Não. Sim. Nunca. Agora. Jamais. Sempre. A briga é categórica. Cada qual firme em sua posição, com todas as defesas armadas contra os opositores. Inflamam-se, sobem o tom, escutam apenas a si mesmos. Não! Sim! Nunca! Agora! Jamais! Sempre! O barulho acorda a vizinhança. Como ter paz com tais opostos?

Assim é a dualidade: de lá para cá, de cá para lá. Ação e reação, como descreveu Newton, em sua terceira lei sobre os movimentos e suas causas. Numa paráfrase da lei, a cada ação corresponde uma reação, de mesma força e intensidade, mas em sentido contrário. Dois gigantes, um de cada lado, em pé de igualdade. Determinados, idealistas, prontos a entregar as vidas em vez de desistir da batalha. Guerreiros treinados, defensores de seus pontos de vista. NÃO! SIM! NUNCA! AGORA! JAMAIS! SEMPRE!


Vizinhança se desespera. Denúncia sigilosa convoca o Programa de Silêncio Urbano (PSIU). É preciso um terceiro, capaz de criar uma ponte, uma solução. Capaz de recompor a unidade perdida na cisão entre esses díspares. A terceira perna, que faz qualquer banqueta se equilibrar.

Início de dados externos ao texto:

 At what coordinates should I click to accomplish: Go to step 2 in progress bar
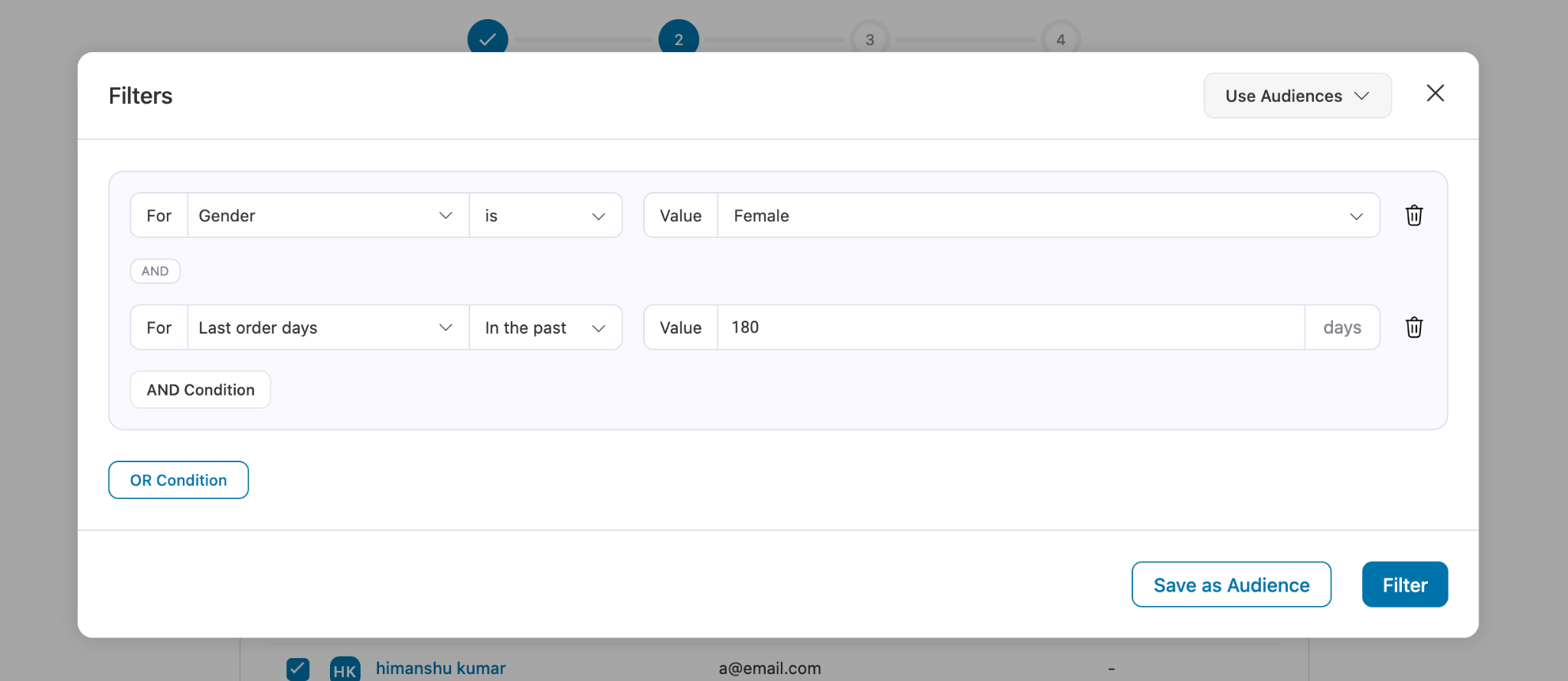[x=678, y=38]
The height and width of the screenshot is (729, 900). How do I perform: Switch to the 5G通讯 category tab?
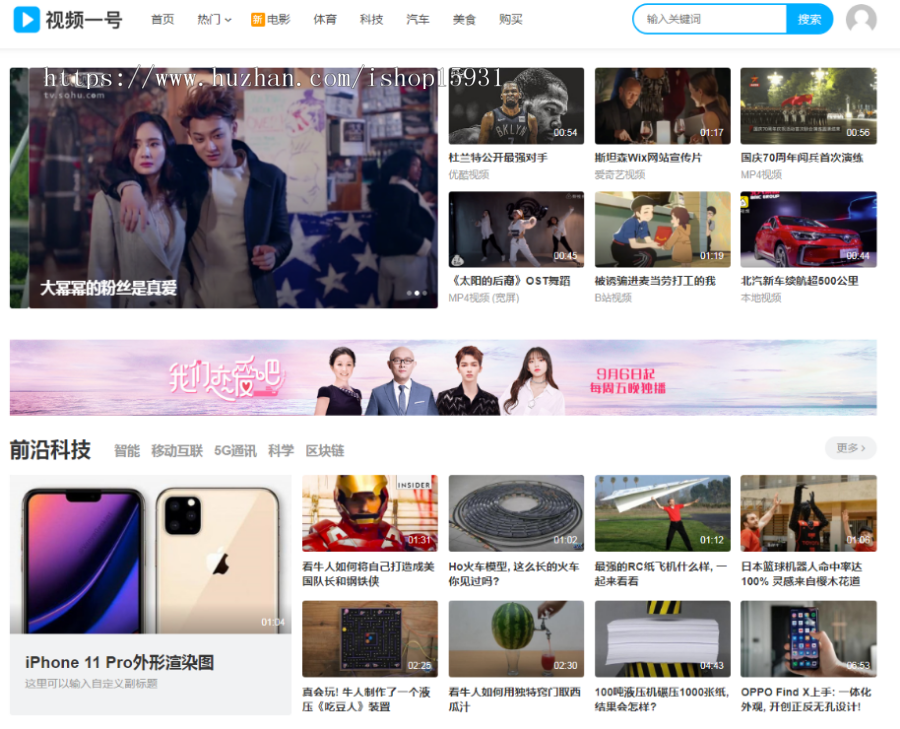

A chegada do Talvez interrompe o conflito. Não fala nada. Sua presença emana uma harmonia inexplicável. A voz cristalina, firme e serena diminui o fogo dos ânimos exaltados. Pede para ouvir os dois lados, separadamente. Ouve-os. Ajuíza. Cada qual tem sua razão e, segundo seu próprio ponto de vista, está certo. Ambos têm motivos para defender suas posições. A terceira lei de Newton não recebe o estatuto de lei à toa. O Talvez sabe. O contraste é o que faz a mente conhecer as coisas. A dualidade é necessária para o conhecimento, que precisa ser superado pela sabedoria. O Talvez forma o triângulo e traz consigo o Às Vezes e o Em Breve.


Sim e Não ficam meio contentes e meio descontentes. O tal equilíbrio do caminho do meio, o fio da balança.


A balança há de perder o fio, porque dualidades são o que são e fazem o que sabem fazer: assumir lados opostos e defendê-los a qualquer custo. Por hora, deixemos que durmam. Vizinhança se recolhe em paz. Que tenha bons sonhos nesse resto de madrugada.